Incabível, em embargos de divergência, discutir o valor de indenização por danos morais. Rel. Min. Aldir Passarinho Junior, em 3/3/2010.


RESP. REVISÃO. DISSÍDIO NOTÓRIO.

A Corte Especial reiterou a impossibilidade de rediscutir em sede de embargos de divergência matéria já devidamente apreciada em recurso especial pelo colegiado. Ademais, os embargos de divergência não encartam análise do acerto ou desacerto na aplicação de regra técnica do conhecimento do REsp, ao examinar matéria constitucional ou infraconstitucional, envolvendo teses controvertidas. Outrossim, tratando-se de divergência jurisprudencial notória, dispensável o cotejo analítico para o conhecimento do recurso, porquanto, uma vez admitida tal divergência, resta ao recorrente comprovar o preenchimento do requisito do art. 255, § 1º, do RISTJ, com a citação do repositório oficial.

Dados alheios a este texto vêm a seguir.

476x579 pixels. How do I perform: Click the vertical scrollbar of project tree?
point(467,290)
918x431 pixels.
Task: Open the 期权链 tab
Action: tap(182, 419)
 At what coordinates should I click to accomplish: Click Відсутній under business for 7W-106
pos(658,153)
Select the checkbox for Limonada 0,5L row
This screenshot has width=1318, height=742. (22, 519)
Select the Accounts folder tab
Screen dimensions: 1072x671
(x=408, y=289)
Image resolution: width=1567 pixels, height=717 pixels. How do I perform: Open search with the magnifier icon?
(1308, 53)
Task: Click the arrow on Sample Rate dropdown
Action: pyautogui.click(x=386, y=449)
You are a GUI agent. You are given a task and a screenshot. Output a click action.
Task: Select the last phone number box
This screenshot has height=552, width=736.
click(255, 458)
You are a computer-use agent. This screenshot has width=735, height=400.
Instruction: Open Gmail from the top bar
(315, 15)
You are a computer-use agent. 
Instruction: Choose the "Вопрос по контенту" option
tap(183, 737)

Precedentes citados: AgRg nos EREsp 807.895-SP, DJ 11/12/2006; AgRg nos EREsp 318.787-MA, DJ 13/10/2003; AgRg nos EREsp 280.619-MG, DJ 19/12/2003; AgRg nos EREsp 89.564-DF, DJ 9/6/2003, e EREsp 222.525-MA, DJ 19/3/2001. EREsp 961.407-SP, Rel. Min. Eliana Calmon, julgados em 10/12/2009.